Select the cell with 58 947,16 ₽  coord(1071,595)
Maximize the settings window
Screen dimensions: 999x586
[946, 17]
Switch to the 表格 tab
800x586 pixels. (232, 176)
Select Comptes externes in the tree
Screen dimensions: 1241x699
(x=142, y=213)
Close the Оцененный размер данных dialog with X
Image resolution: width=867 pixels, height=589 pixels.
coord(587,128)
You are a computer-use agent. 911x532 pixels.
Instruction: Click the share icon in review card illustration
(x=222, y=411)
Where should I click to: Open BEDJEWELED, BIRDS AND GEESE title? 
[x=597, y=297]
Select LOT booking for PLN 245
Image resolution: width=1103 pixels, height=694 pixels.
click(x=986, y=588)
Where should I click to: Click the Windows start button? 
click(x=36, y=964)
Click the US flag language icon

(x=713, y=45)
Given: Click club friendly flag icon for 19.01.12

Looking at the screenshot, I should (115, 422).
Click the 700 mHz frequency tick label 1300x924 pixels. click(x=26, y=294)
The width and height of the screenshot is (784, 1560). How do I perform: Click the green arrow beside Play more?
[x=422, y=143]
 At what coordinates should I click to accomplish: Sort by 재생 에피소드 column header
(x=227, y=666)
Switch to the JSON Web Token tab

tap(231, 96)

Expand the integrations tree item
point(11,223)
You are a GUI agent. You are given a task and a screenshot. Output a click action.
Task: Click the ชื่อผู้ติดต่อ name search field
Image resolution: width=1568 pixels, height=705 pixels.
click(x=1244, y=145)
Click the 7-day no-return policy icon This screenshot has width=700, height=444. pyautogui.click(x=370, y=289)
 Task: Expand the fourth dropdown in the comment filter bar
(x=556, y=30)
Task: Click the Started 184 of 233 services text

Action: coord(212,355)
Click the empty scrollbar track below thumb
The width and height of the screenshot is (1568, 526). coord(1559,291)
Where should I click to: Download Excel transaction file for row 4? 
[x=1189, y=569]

= What you have to do =
Exactly as written above, copy out all the records.

= Solution =
Select the cell with 58 947,16 ₽  coord(1071,595)
Maximize the settings window
Screen dimensions: 999x586
[946, 17]
Switch to the 表格 tab
800x586 pixels. (232, 176)
Select Comptes externes in the tree
Screen dimensions: 1241x699
(x=142, y=213)
Close the Оцененный размер данных dialog with X
Image resolution: width=867 pixels, height=589 pixels.
coord(587,128)
You are a computer-use agent. 911x532 pixels.
Instruction: Click the share icon in review card illustration
(x=222, y=411)
Where should I click to: Open BEDJEWELED, BIRDS AND GEESE title? 
[x=597, y=297]
Select LOT booking for PLN 245
Image resolution: width=1103 pixels, height=694 pixels.
click(x=986, y=588)
Where should I click to: Click the Windows start button? 
click(x=36, y=964)
Click the US flag language icon

(x=713, y=45)
Given: Click club friendly flag icon for 19.01.12

Looking at the screenshot, I should (115, 422).
Click the 700 mHz frequency tick label 1300x924 pixels. click(x=26, y=294)
The width and height of the screenshot is (784, 1560). How do I perform: Click the green arrow beside Play more?
[x=422, y=143]
 At what coordinates should I click to accomplish: Sort by 재생 에피소드 column header
(x=227, y=666)
Switch to the JSON Web Token tab

tap(231, 96)

Expand the integrations tree item
point(11,223)
You are a GUI agent. You are given a task and a screenshot. Output a click action.
Task: Click the ชื่อผู้ติดต่อ name search field
Image resolution: width=1568 pixels, height=705 pixels.
click(x=1244, y=145)
Click the 7-day no-return policy icon This screenshot has width=700, height=444. pyautogui.click(x=370, y=289)
 Task: Expand the fourth dropdown in the comment filter bar
(x=556, y=30)
Task: Click the Started 184 of 233 services text

Action: coord(212,355)
Click the empty scrollbar track below thumb
The width and height of the screenshot is (1568, 526). coord(1559,291)
Where should I click to: Download Excel transaction file for row 4? 
[x=1189, y=569]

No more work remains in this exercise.